Belle Epoque

Francos Tante

Man muß möglicherweise mal Katholik gewesen sein, um Männer in Kleidern zum Schießen zu finden. Oder Frauen in Hosen autoritätszerrüttend. Aber man muß nicht mal aus Eifersucht Faschist geworden sein, um darüber Lachen zu können, wie eine ex-groß-bürgerliche Familie am Rande des spanischen Bürgerkriegs vom Charme eines desertierten Soldaten desintegriert wird. Und wie darüber alle glücklich werden. Nur das Land nicht, aber das kommt im Film nicht mehr vor.
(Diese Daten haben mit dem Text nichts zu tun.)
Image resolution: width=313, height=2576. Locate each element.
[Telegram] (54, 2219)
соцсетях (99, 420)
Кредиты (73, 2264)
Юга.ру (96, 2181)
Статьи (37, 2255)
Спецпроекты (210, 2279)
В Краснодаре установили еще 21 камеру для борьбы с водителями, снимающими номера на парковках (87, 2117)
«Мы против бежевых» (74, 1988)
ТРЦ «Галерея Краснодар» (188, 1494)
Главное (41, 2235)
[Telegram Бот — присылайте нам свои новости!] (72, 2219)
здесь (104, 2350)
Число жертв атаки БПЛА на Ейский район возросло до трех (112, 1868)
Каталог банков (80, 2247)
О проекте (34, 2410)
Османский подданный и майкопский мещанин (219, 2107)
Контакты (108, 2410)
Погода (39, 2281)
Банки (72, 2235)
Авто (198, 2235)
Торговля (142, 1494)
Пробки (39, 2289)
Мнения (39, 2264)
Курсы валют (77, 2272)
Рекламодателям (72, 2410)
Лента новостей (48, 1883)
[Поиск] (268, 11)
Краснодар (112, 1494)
Fernando Truebas spanische Farce von heute spielt im letzten Sommer der Monarchie, 1931. Franco ist noch Jahre entfernt, aber die Geschichte erzählt sich im Stil als Parodie auf den Typ Heimatfilm, der unter dem Caudillo boomte. Deren komplettes Personen-Arsenal tritt in der Belle Epoque auf, allerdings dreifach verdreht zwischen böser Satire und Bauern-Schwank. Schon am Anfang: der junge ehemalige Theologie-Student und Soldat des Königs verläßt die Truppe, wird beim Ins-Gebüsch-Scheißen von Dorf-Gendarmen ertappt - und die erschießen sich im Streit über die Zukunft von Staat und Befehlshierarchie.
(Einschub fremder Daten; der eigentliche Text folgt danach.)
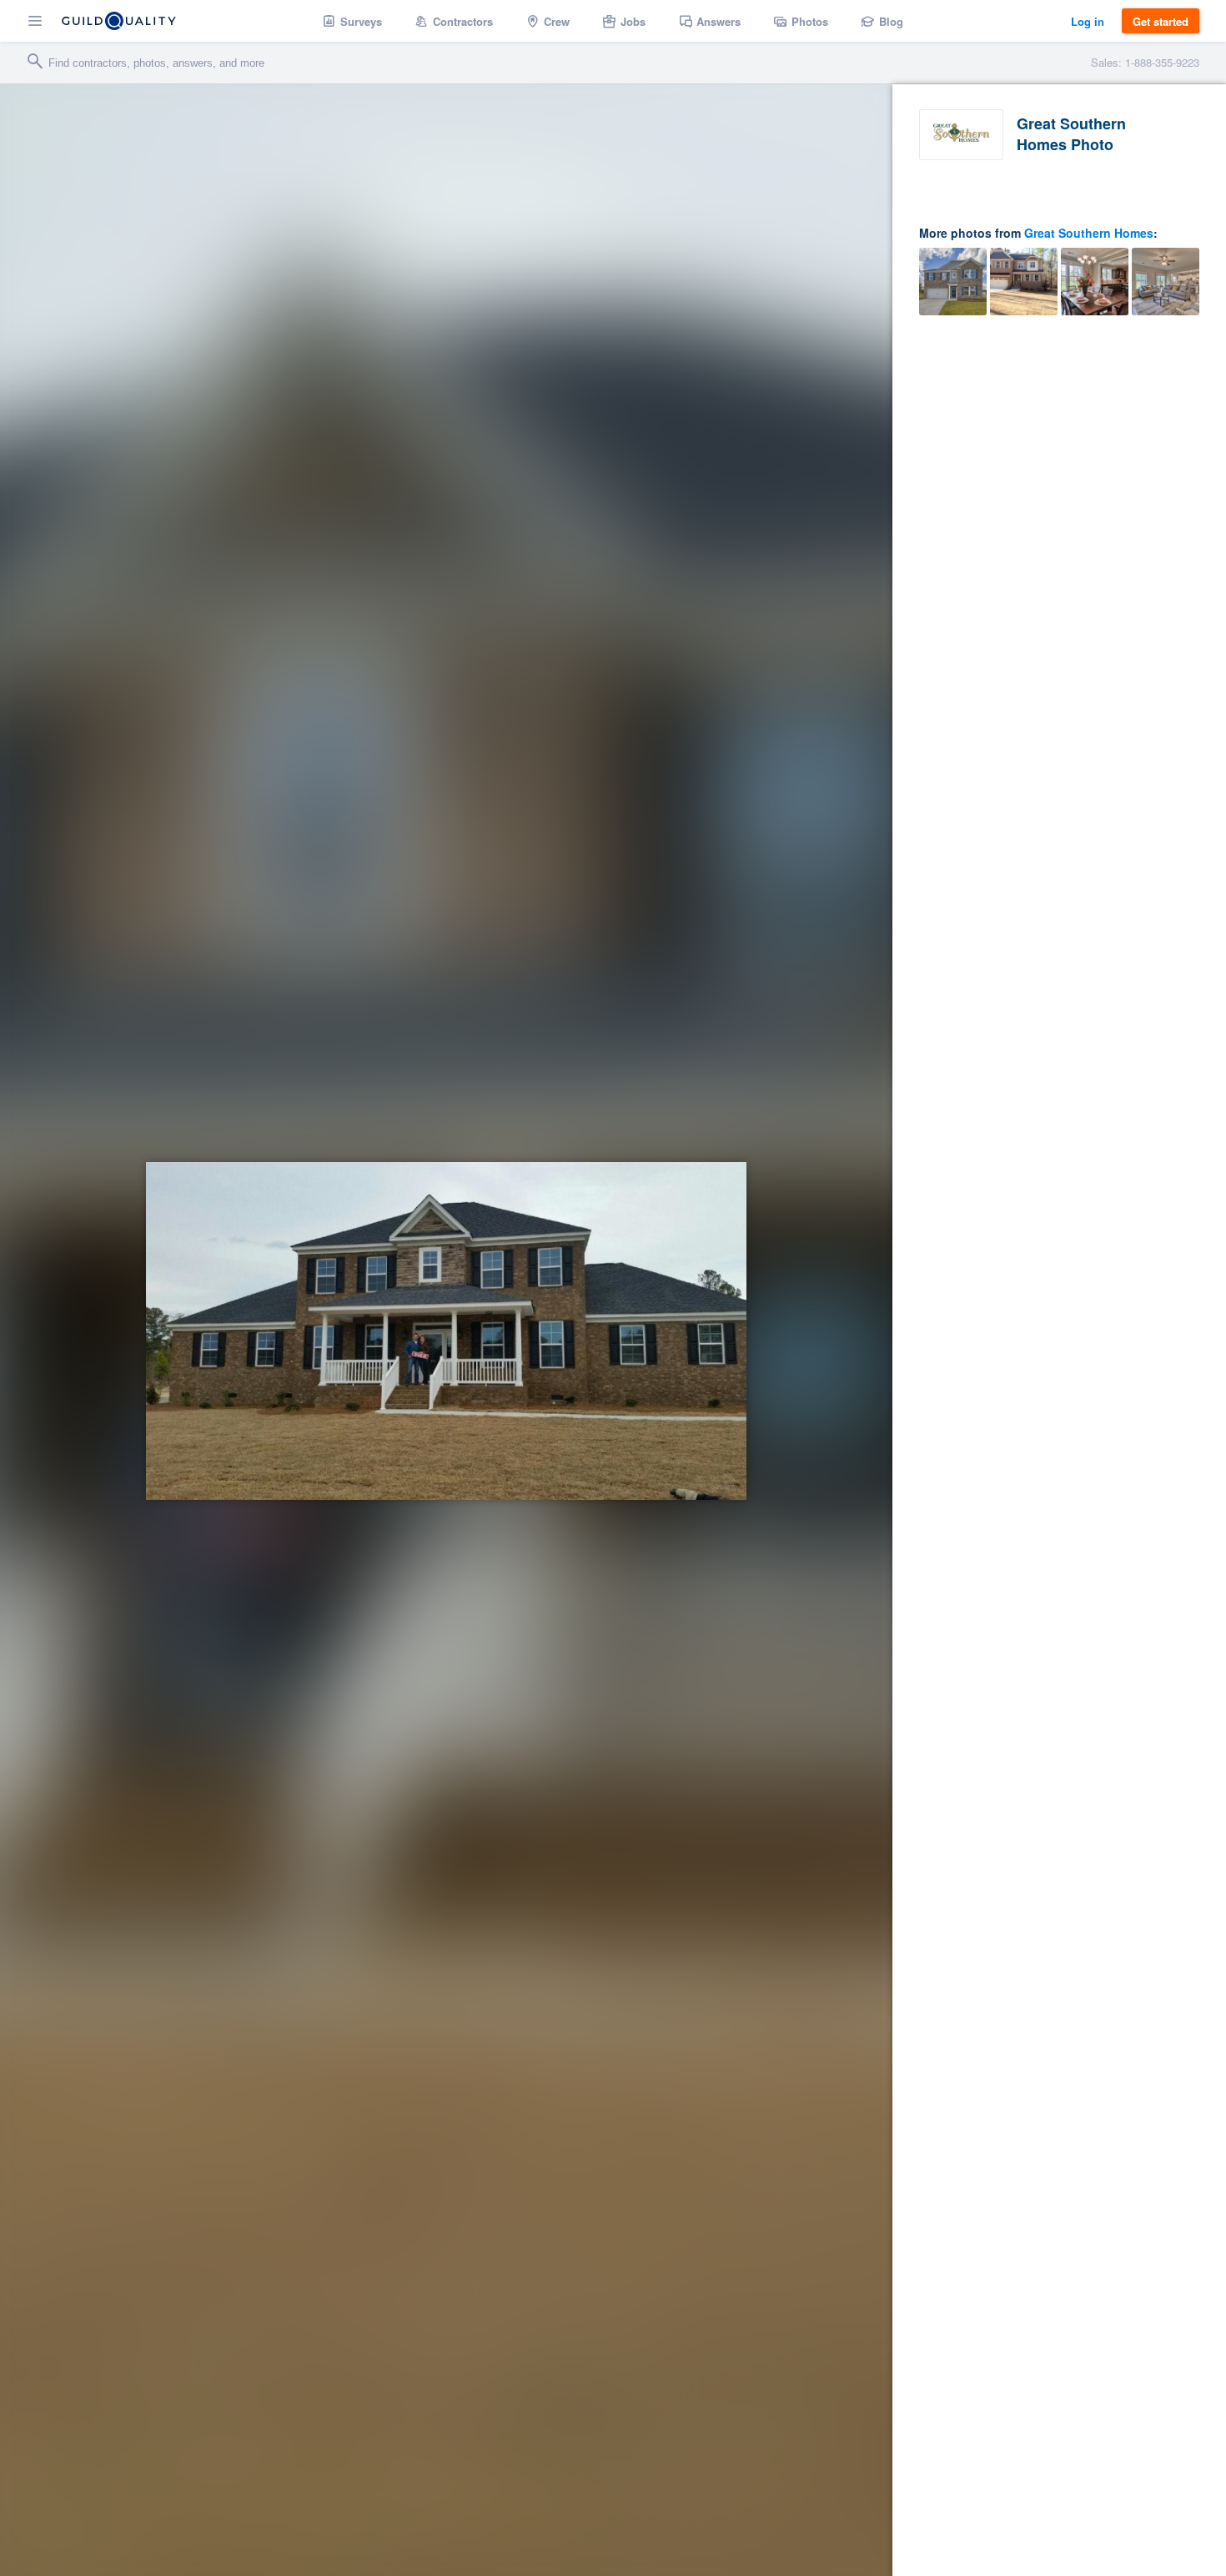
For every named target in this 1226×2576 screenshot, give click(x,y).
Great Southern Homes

Im Hauptteil gelangt der Deserteur Fernando in das Landhaus Manolos, eines armen, alten republikanischen Malers. Dann kommen dessen vier schöne Töchter aus Madrid zu Besuch und lösen einen Liebes-Reigen aus, der dekadente Endzeit, desolat gewordene Traditionen und experimentierfreudige Hoffnung in eins verkörpert. Vier Formen des Weiblichen brechen über unseren Helden herein, ein zartes Mädchen, ein glutäugiges, eine patente Halb-Lesbe, eine Witwe, und alle benehmen sich ebenso komisch wie symbolisch daneben. Zum Beispiel auf dem Karneval, dem traditionellen Fest des Umsturzes, bei dem Fernando als Dienstmagd einer als Soldat verkleideten Tochter verfällt.
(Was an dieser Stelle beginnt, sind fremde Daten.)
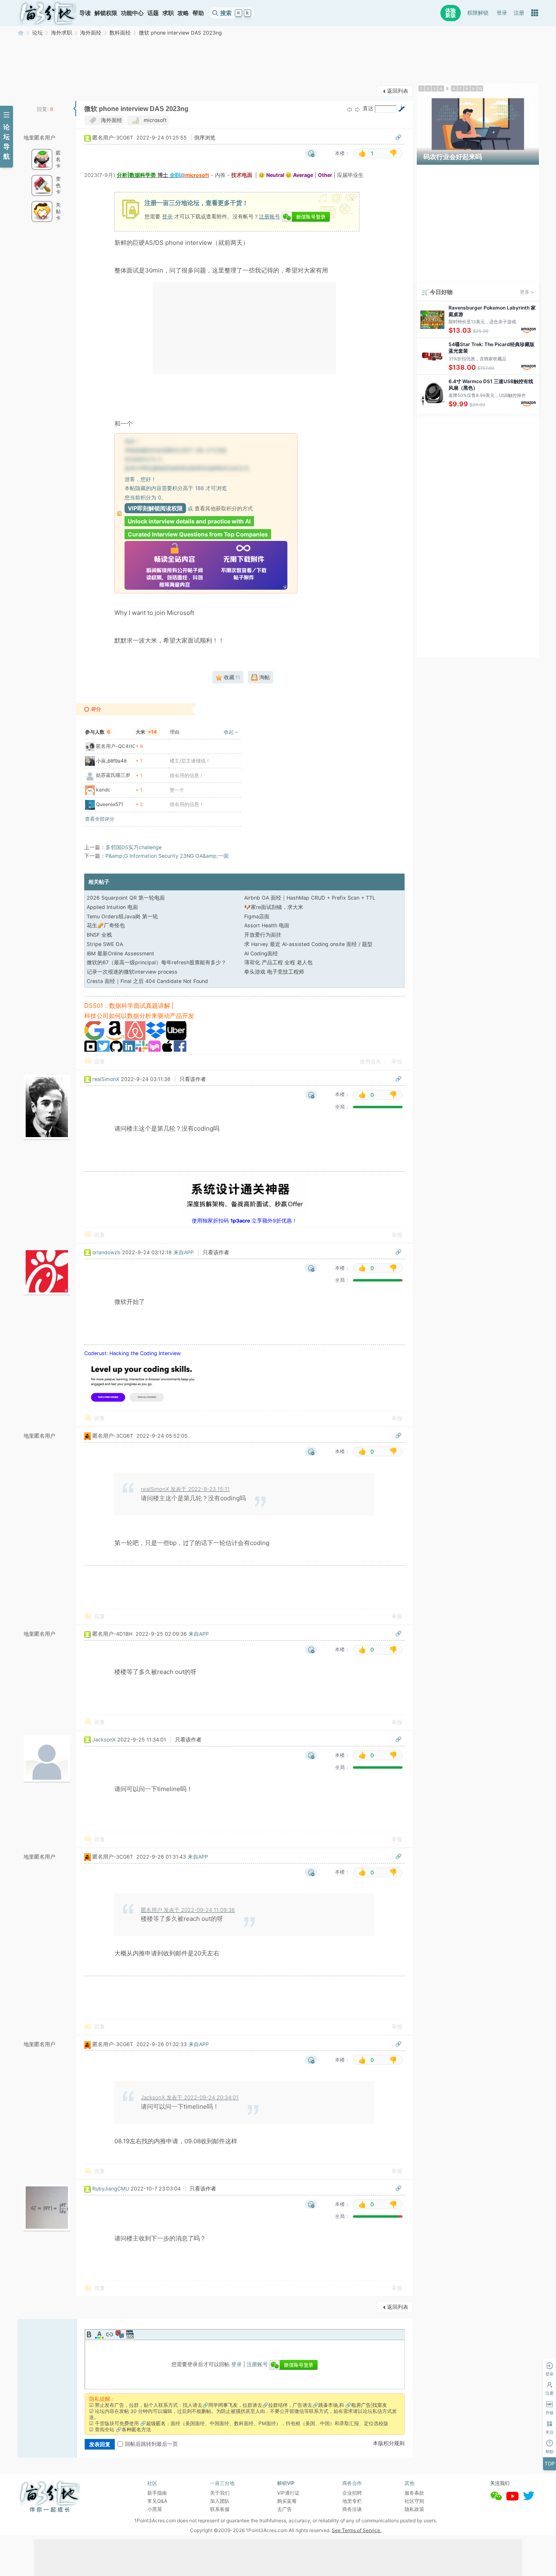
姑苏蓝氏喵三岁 (113, 775)
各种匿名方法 (136, 2429)
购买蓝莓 (287, 2501)
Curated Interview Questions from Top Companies (198, 534)
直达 (368, 108)
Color (99, 2334)
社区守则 (414, 2501)
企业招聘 (352, 2493)
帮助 (198, 12)
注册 (519, 13)
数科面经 (120, 33)
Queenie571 (109, 804)
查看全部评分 (99, 819)
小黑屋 (154, 2509)
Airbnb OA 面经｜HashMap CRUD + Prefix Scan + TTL (309, 898)
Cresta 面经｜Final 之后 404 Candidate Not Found (147, 981)
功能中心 (132, 12)
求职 (168, 12)
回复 (99, 1062)
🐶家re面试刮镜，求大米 (273, 907)
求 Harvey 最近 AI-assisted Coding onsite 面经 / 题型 (308, 944)
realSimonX (105, 1079)
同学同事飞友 (223, 2405)
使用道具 (370, 1062)
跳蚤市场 (328, 2405)
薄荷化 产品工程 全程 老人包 (278, 962)
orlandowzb (106, 1252)
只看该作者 (192, 1079)
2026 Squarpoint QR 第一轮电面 (126, 898)
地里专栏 (352, 2501)
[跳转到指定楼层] (401, 108)
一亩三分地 (21, 33)
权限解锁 (477, 13)
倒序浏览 (204, 138)
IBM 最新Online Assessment (120, 953)
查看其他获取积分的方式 (224, 508)
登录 (502, 13)
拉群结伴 (278, 2405)
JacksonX (104, 1740)
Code (130, 2334)
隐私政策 (414, 2509)
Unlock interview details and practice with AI (189, 521)
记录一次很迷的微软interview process (132, 972)
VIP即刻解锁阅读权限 (155, 508)
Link (109, 2334)
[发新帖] (34, 90)
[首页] (48, 13)
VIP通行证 (288, 2493)
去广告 (284, 2509)
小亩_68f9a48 (111, 761)
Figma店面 (256, 916)
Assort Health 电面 (266, 925)
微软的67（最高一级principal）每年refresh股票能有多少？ (156, 962)
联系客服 (220, 2509)
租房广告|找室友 (369, 2405)
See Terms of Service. (356, 2530)
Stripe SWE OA (105, 944)
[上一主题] (349, 109)
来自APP (183, 1252)
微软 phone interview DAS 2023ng (180, 33)
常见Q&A (157, 2501)
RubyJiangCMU (110, 2189)
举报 (397, 1062)
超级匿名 (156, 2423)
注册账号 (269, 216)
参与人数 (97, 732)
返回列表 (397, 91)
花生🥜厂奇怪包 (106, 925)
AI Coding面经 (261, 953)
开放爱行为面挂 (262, 935)
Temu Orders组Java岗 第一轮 (122, 916)
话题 (153, 12)
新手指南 (157, 2493)
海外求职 (61, 33)
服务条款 (414, 2493)
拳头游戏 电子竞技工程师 (274, 972)
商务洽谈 (352, 2509)
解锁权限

Es kommt noch wilder. Manolos Frau kommt. In Begleitung ihres Liebhabers, der sich von Manolo trösten läßt, als der ihn mit ihr "betrügt". Dabei betrügt in Wirklichkeit er sie, indem er Opernhäuser mietet, um der abgehalfterten Zazuela-Sängerin (eine volkstümliche Schlager-Art) die Karriere vorzugaukeln. Dabei schunkelt die Kamera so sehr im Takt des Begrüßungsliedes hin und her, daß wir unmöglich glauben können, der Regisseur nähme seinen decouvrierenden Zugriff ernst. Leider. Wiewohl die mehreren Intrigen und Verwirrungen in der Nacherzählung nur als komödiantische Kritik nationaler Untugenden einen Sinn macht. Wenn etwa das einer anderen Manolo-Tochter versprochene monarchistische Muttersöhnchen aus der Nachbarschaft die Gesinnungen wechselt wie das Hemd. Weil der Held ihm seine Verlobte auszuspannen droht, schwenkt er aus Rache nach rechts, weil Republikaner scheinbar eher an eine Frau kommen, kippt er nach links, weil Mama viel auf den Bischof hält, steckt er die Kirche des Dorfes an, weil deren Priester aber eher zur Anarchie tendiert, verweigert der die gewünschte Protest-Exkommunikation ...

Am Ende kriegen beide Deserteure, der von den Fronten zu den Frauen, und der von der Mutter in den ziellosen Mut, ihre Hochzeit. Zivil getraut von Manolos Hand, weil sich der Priester (ein bißchen Camillo und Peppone in einer Person) gerade aufgehängt hat. Nachdem er Unamuno gelesen hat, einen in Spanien hochberühmten Schriftsteller der Republik und der moralischen Verantwortung des Einzelnen ohne Gott. Weil uns hier solche Hintergründe aus dem Geistesleben fehlen, kommt Belle Epoque uns oft vor wie eine bloß schräge Comedy - mit einem hohen kulinarischen Anteil übrigens. Tortillas, Paellas und Hühnchen al Chilindron (Knoblauch, Zwiebeln, Tomaten, Paprika) werden zwischen den Szenen zelebriert, damit man das Elementare unter dem Amüsement sieht und schmeckt. Aber die langsam Überhandnehmende Nouvel Cinema Cousine Vague wollen wir nicht auch noch toterklären. Belle Epoque macht Sinn und Spaß, wenn auch nicht immer gleichzeitig.